Allison Williams re-imagines ‘Girls’ in the Trump era
If the TV series had been written with Donald Trump as president, ‘it would have been a totally different show,’ the actress says.
By POLITICO STAFF
Actress Allison Williams says she doesn’t like to get political – a feature, she claims, of being the daughter of MSNBC anchor Brian Williams.
But she has some distinct opinions about how President Donald Trump would have knocked her hit HBO show “Girls” in a dramatically different direction.
In the latest episode of POLITICO’s Women Rule podcast, Williams explains that in today’s political environment, Shoshana would “probably live in a sleeping bag outside the White House.” Marnie, the character Williams played, “would probably run for office.”
And as for the show itself, Williams says she has “a really hard time imagining that the show wouldn’t immediately have to move to D.C.”
“Girls needed to live in the Obama era,” Williams tells POLITICO editor Carrie Budoff Brown earlier this month at the MCON millennial activism conference in Washington. “I think there was a luxury to existential peace and calm that allowed the girls to live the lives they did.”
Williams – who recently starred in Jordan Peele’s “Get Out,” a horror flick that delves into social commentary on the state of U.S. race relations – says she tries to keep her political views out of the public eye. Even when she chooses to advocate for a charitable cause, Williams says it’s not without serious consideration for her father’s reliability as a journalist.
“It’s a choice I make,” Williams tells Women Rule. “He doesn’t mandate that. But I believe in having him around right now.”
She adds: “To take any kind of credibility away from that and away from what he’s saying would be destructive to the things that I want.”
Here are highlights from the interview:
4:00 Williams discusses how she chooses the causes she advocates for.
She points to her father’s career in journalism as a reason to be more restrained in voicing her political opinions.
“It behooves me, for the causes I care about,” Williams says, “to keep him being honest and impartial so that he can inform as many people as possible without them being able to just immediately write off what he’s saying because of what his daughter believes in.”
7:10 Williams details the causes she advocates for, including the Horizons program, which provides summer enrichment learning programs for low-income students.

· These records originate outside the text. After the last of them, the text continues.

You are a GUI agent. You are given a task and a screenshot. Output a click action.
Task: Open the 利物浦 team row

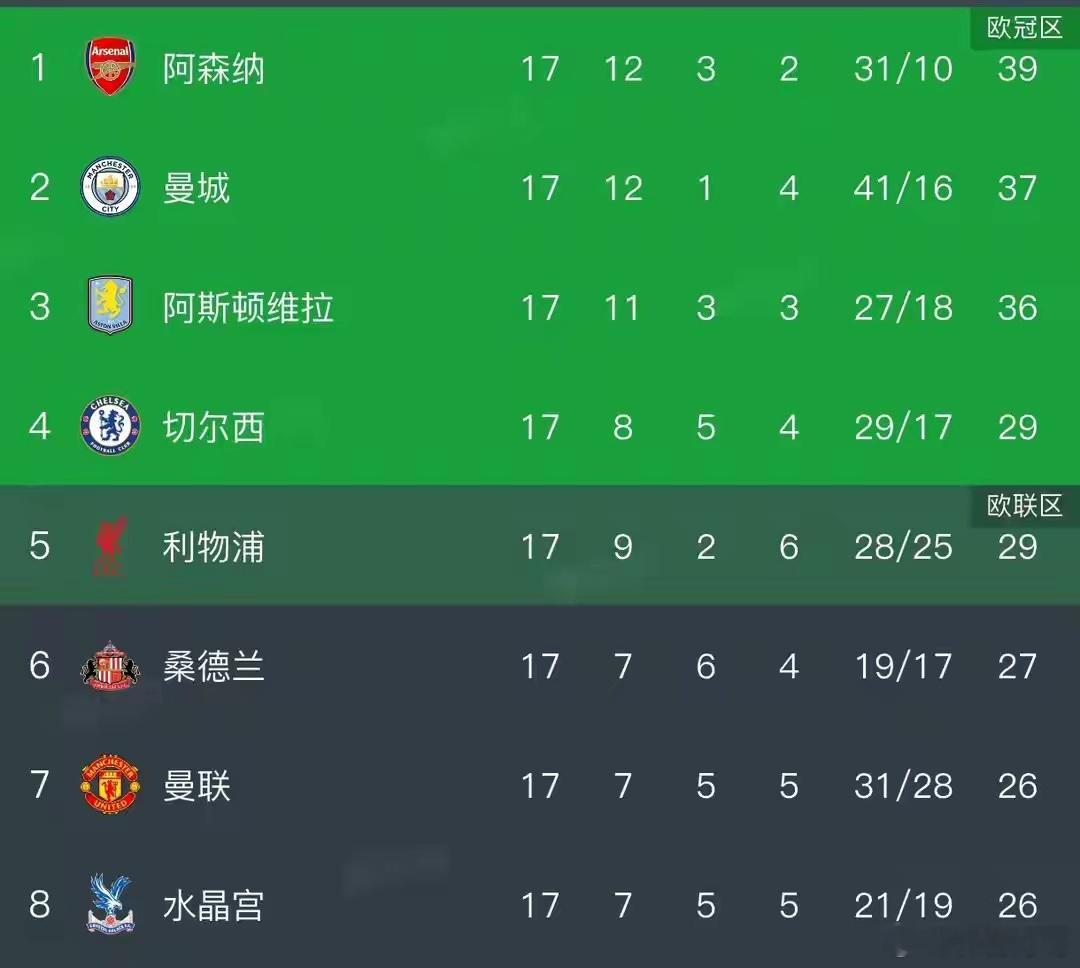pyautogui.click(x=213, y=547)
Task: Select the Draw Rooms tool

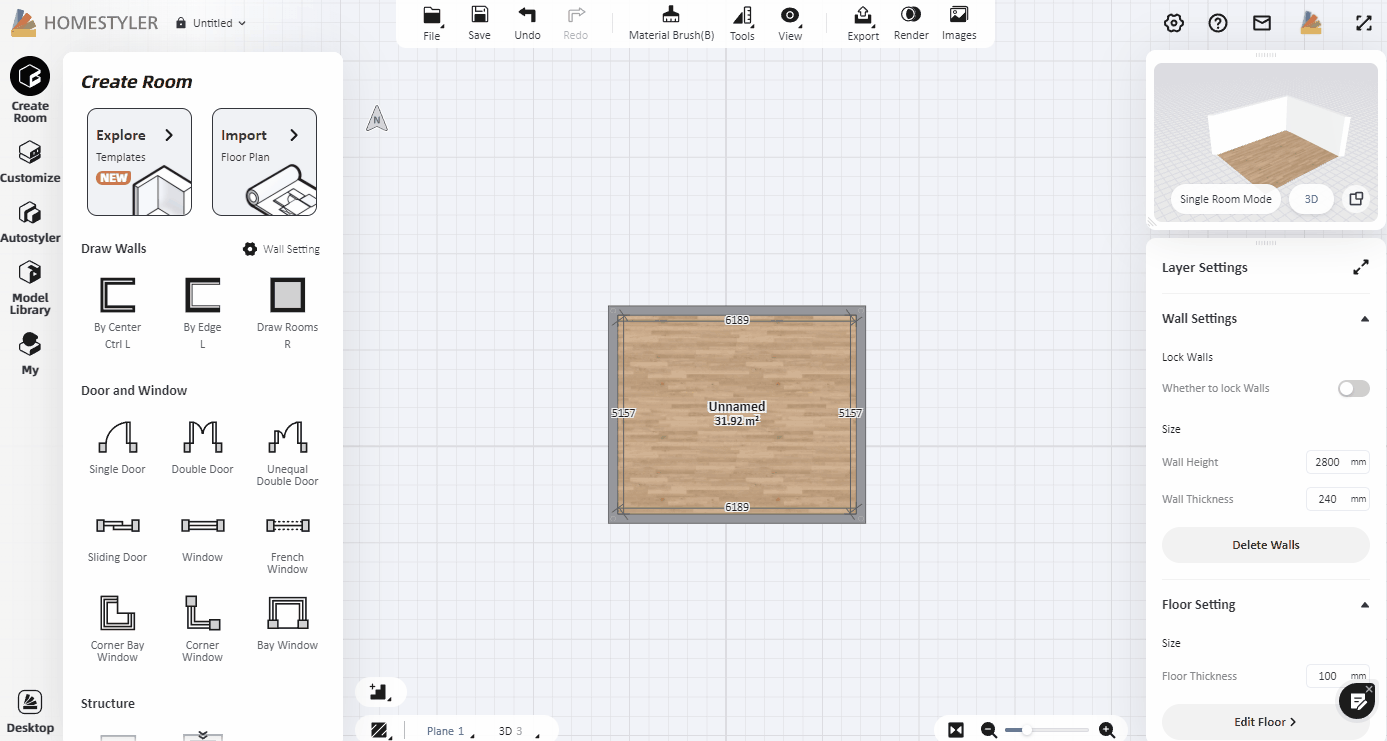Action: (287, 296)
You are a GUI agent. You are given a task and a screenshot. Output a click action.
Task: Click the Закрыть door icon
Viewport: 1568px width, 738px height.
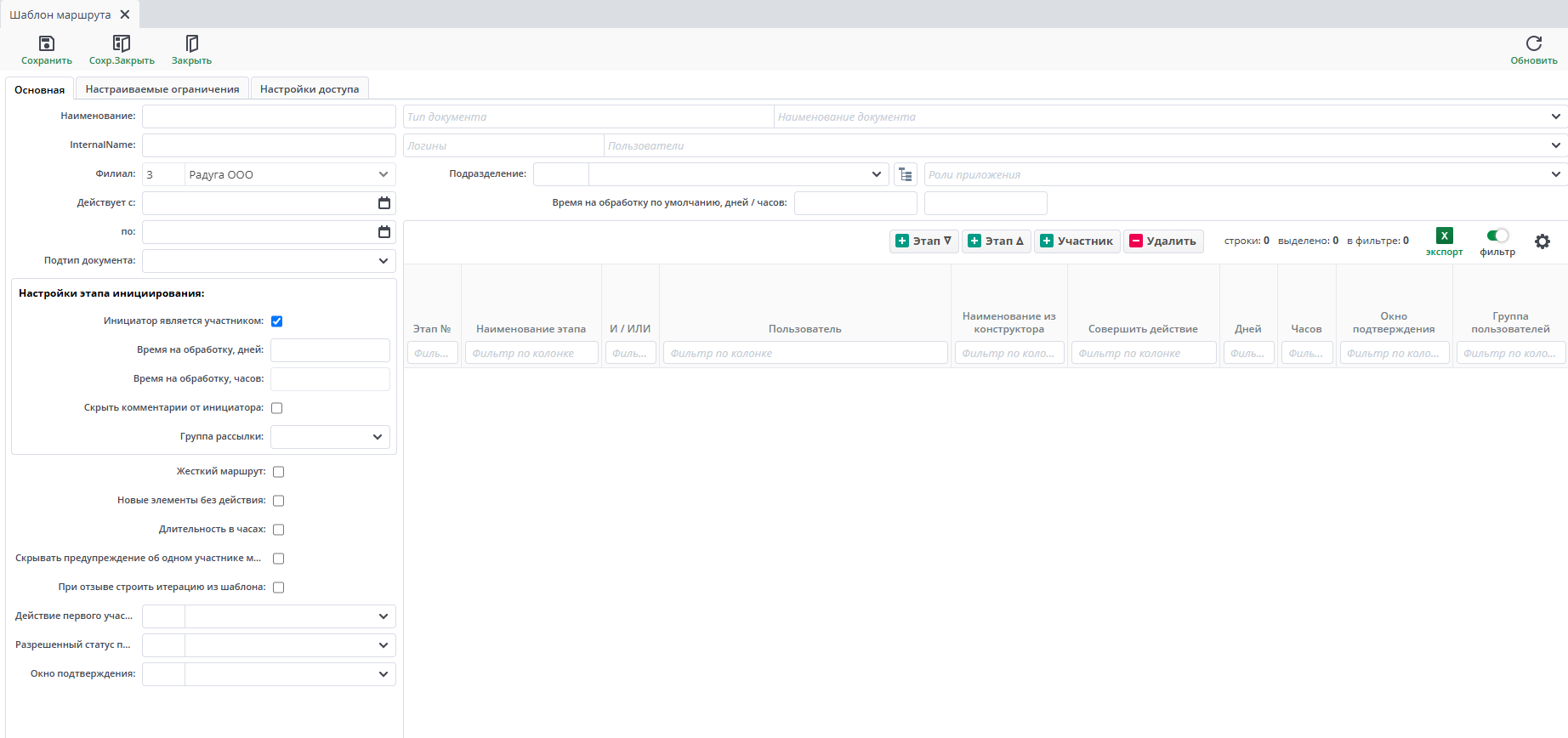point(191,43)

And though her causes are fairly apolitical, the Hollywood star says her political views seep into her acting career choices.
“I’m going to act in ‘Get Out,’ and if you go see it, you’re going to end up thinking about race in a way that you maybe haven’t before,” Williams says. “There are people like Lena [Dunham] who are much more eloquent and able to speak out in a kind of advocacy way than I believe that I am. I think that my greatest opportunity to affect change is in the background.”
13:55 Williams gives her take on the Trump era, and what it would have meant for the hit HBO show “Girls” if it were filmed under his presidency.
“It would have been a totally different show,” Williams says.
16:10 Williams, who was a featured keynote at MCON2017, the millennial conference held this month at the Newseum in Washington, champions her generation’s potential for change.
“In terms of activating, energizing, motivating, communicating about things, coming up with ideas, innovation, I think this generation is incredibly powerful,” she says. “We will see, as millennials get older and older and start to gain more power, what that’s going to look like. And it’s going to be, I think, pretty amazing. It’s going to be inclusive and thoughtful and logical, I think.”
17:35 Williams ponders the difference between male and female politicians and tells Women Rule who she believes might have a shot at the White House in 2020.
“The men talk at people and the women seem to talk to people,” she says. “And I think this next election is going to be about communication more than anything else.”
20:38 The “Girls” actress discusses her experience as a woman navigating the Hollywood industry and blasts “sexist” reactions to the HBO show.
She talks about the difference between shooting “Girls” and her latest movie, “Get Out.”
24:50 What’s next for Williams? She says the future is a “big question mark” but also that the uncertainty is an energizing feeling.
“Any time I have no next project on the calendar, I start to think, ‘Okay, I’ve got to do this for myself,’” Williams says. “And that’s the most exciting moment.”